= Given data =
----------------

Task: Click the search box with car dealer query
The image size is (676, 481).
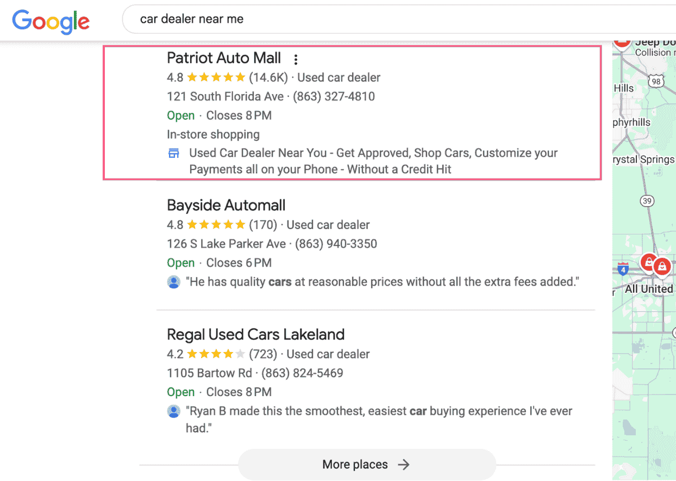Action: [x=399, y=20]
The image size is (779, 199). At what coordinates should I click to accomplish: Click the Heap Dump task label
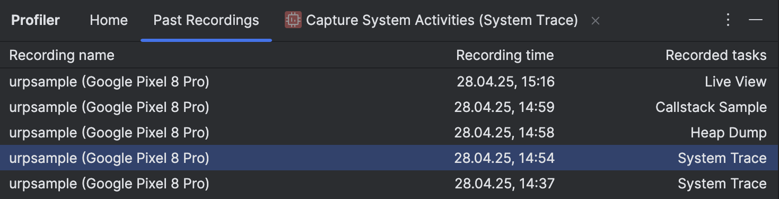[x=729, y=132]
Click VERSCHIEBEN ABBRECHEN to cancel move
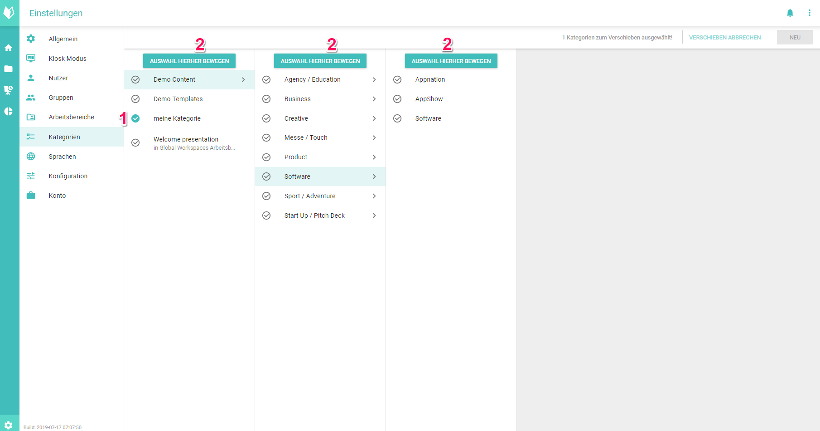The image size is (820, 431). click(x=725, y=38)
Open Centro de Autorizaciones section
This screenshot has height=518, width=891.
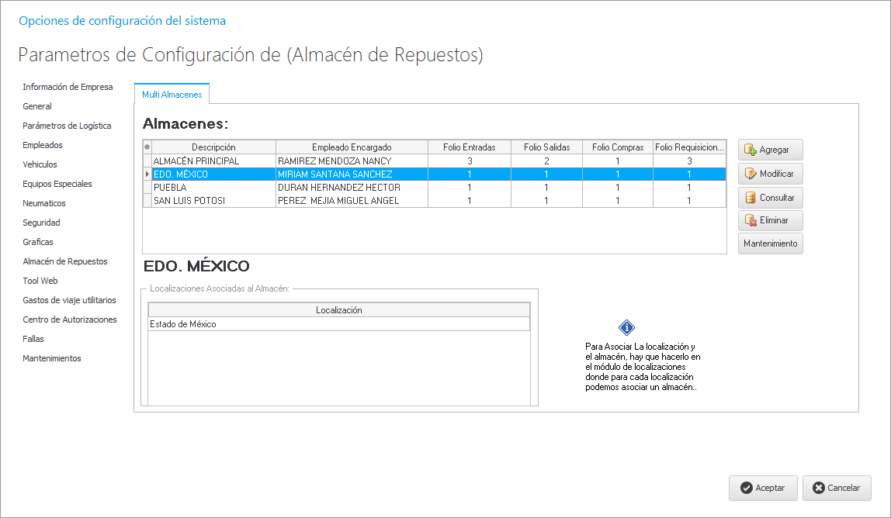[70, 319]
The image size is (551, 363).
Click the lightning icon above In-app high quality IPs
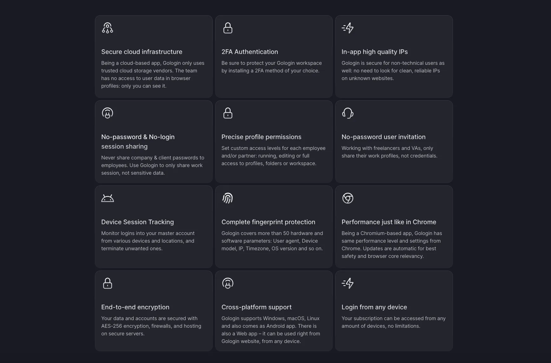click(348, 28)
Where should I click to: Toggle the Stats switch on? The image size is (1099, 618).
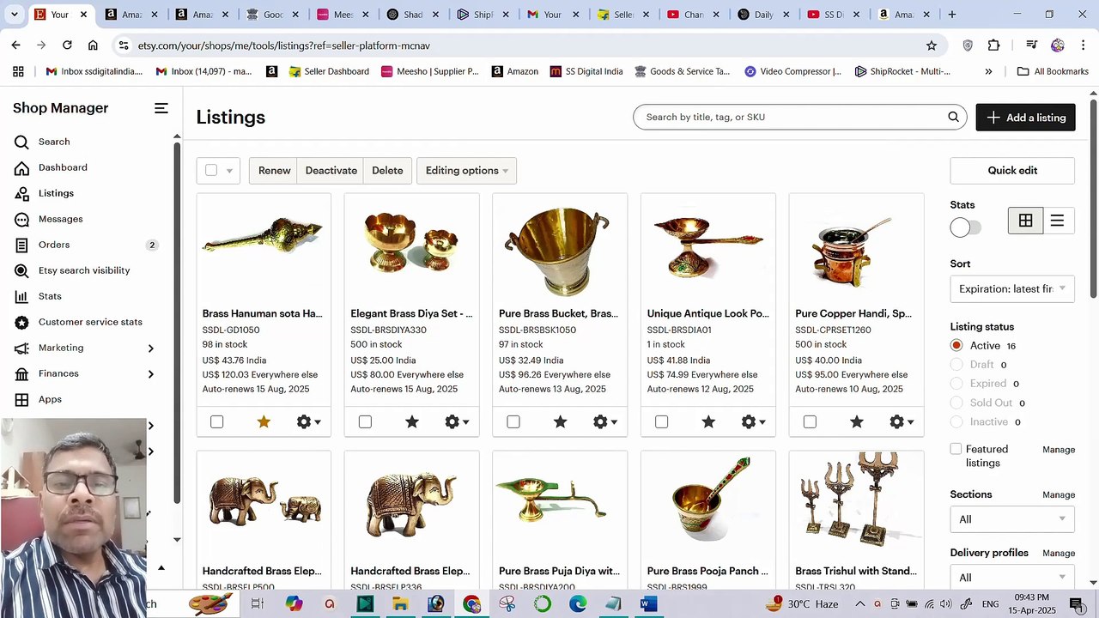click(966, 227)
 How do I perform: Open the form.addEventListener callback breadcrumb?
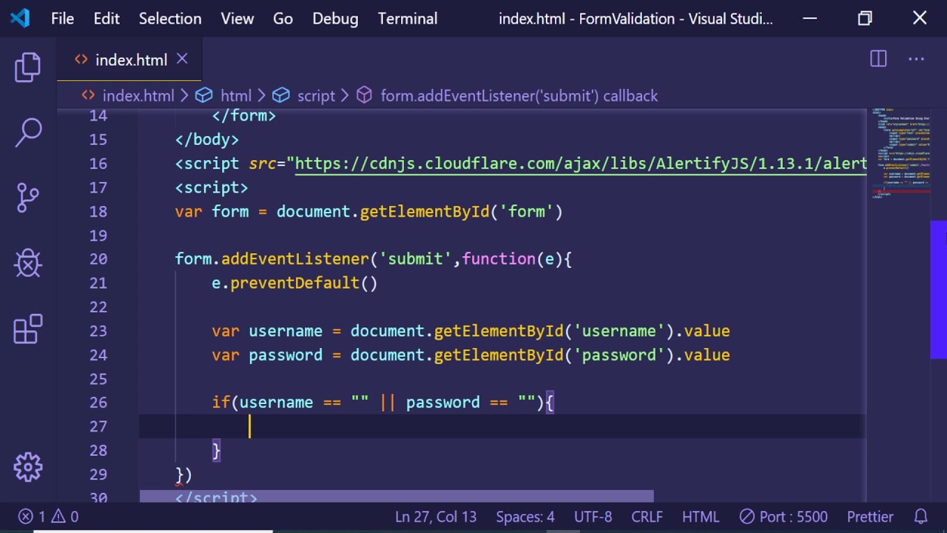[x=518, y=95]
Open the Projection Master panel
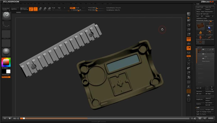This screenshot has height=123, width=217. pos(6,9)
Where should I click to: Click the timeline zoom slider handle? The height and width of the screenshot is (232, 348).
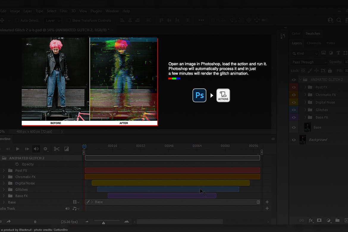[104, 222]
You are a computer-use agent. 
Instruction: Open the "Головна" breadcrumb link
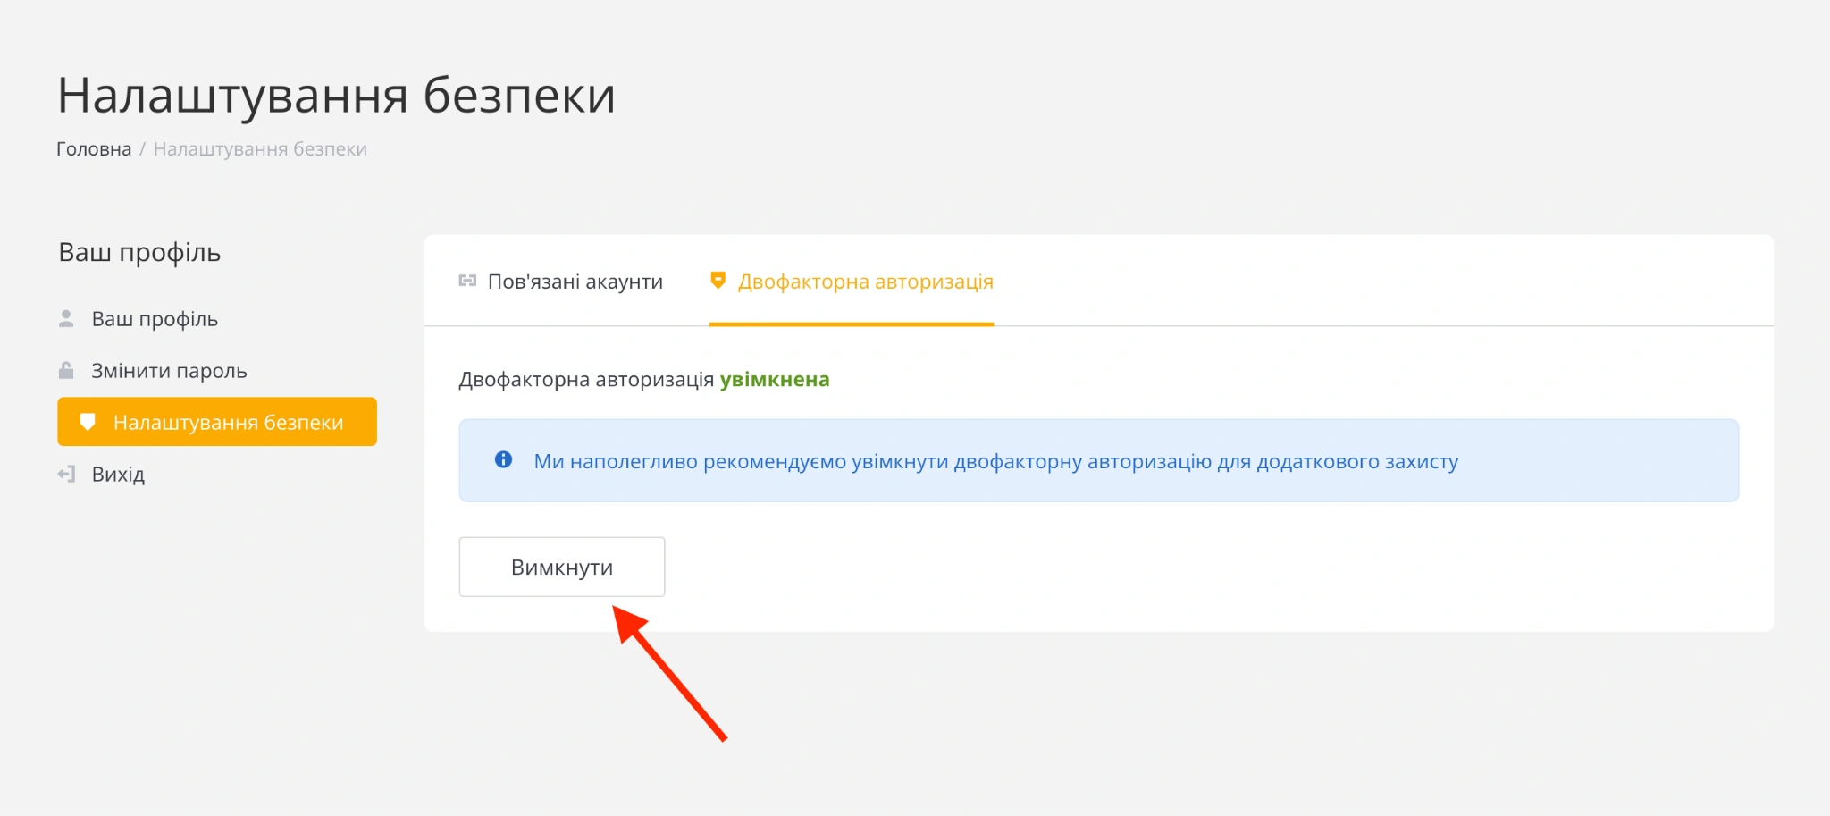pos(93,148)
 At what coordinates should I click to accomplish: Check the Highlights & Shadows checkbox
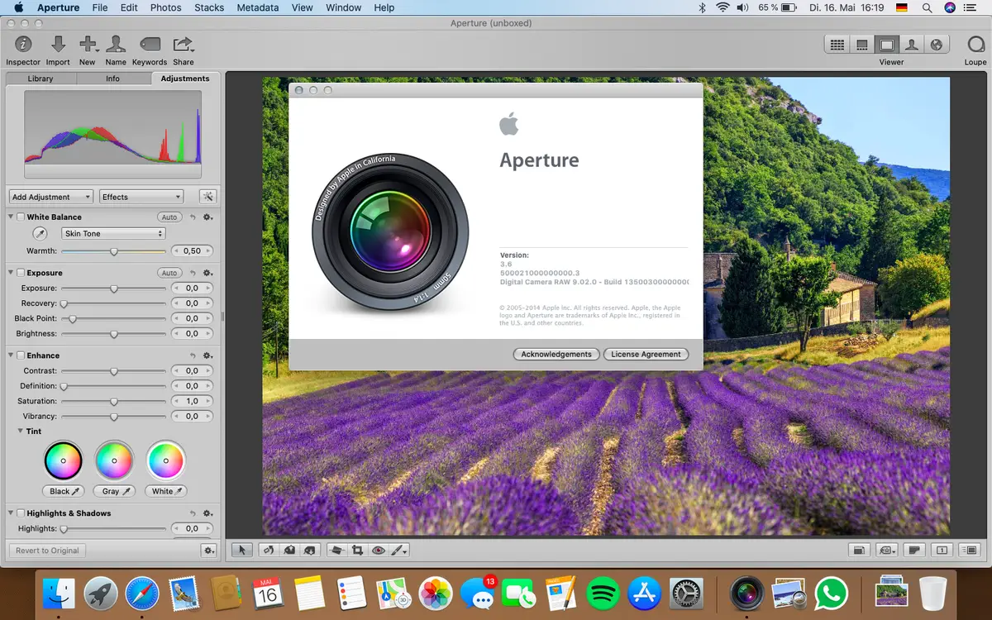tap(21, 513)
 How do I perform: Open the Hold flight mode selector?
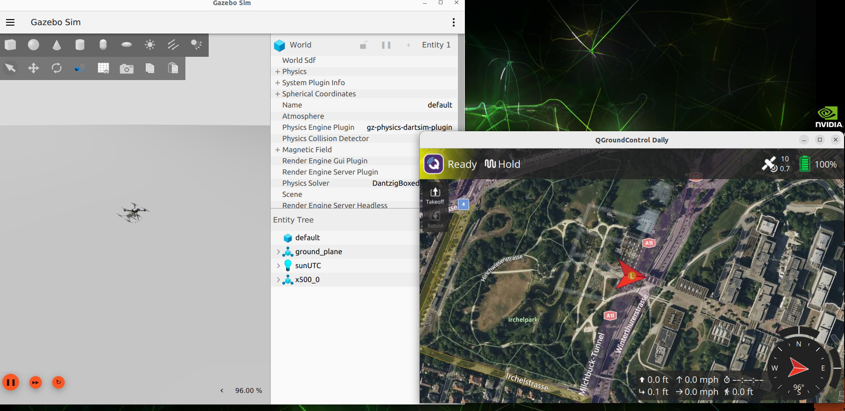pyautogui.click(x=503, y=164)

----------------

= Aim of the task =
Print every entry exactly as written, without the pictures.

= Answer to this task =
Task: Click the search box with car dealer query
The image size is (676, 481).
Action: [x=399, y=20]
The image size is (779, 199). At what coordinates should I click to accomplish: Click the Heap Dump task label
[x=729, y=132]
Click VERSCHIEBEN ABBRECHEN to cancel move
The image size is (820, 431). click(x=725, y=38)
Open Centro de Autorizaciones section
This screenshot has height=518, width=891.
[70, 319]
The image size is (551, 363).
Click the lightning icon above In-app high quality IPs
click(348, 28)
Where should I click to: Toggle the Stats switch on? The image size is (1099, 618).
click(966, 227)
 How do I perform: Open the form.addEventListener callback breadcrumb?
[x=518, y=95]
Open the Projection Master panel
This screenshot has height=123, width=217. pos(6,9)
Where should I click to: Click the timeline zoom slider handle? The height and width of the screenshot is (232, 348).
[104, 222]
You are a computer-use agent. 
Instruction: Open the "Головна" breadcrumb link
pos(93,148)
 At what coordinates should I click to accomplish: Check the Highlights & Shadows checkbox
tap(21, 513)
 How do I perform: Open the Hold flight mode selector?
pyautogui.click(x=503, y=164)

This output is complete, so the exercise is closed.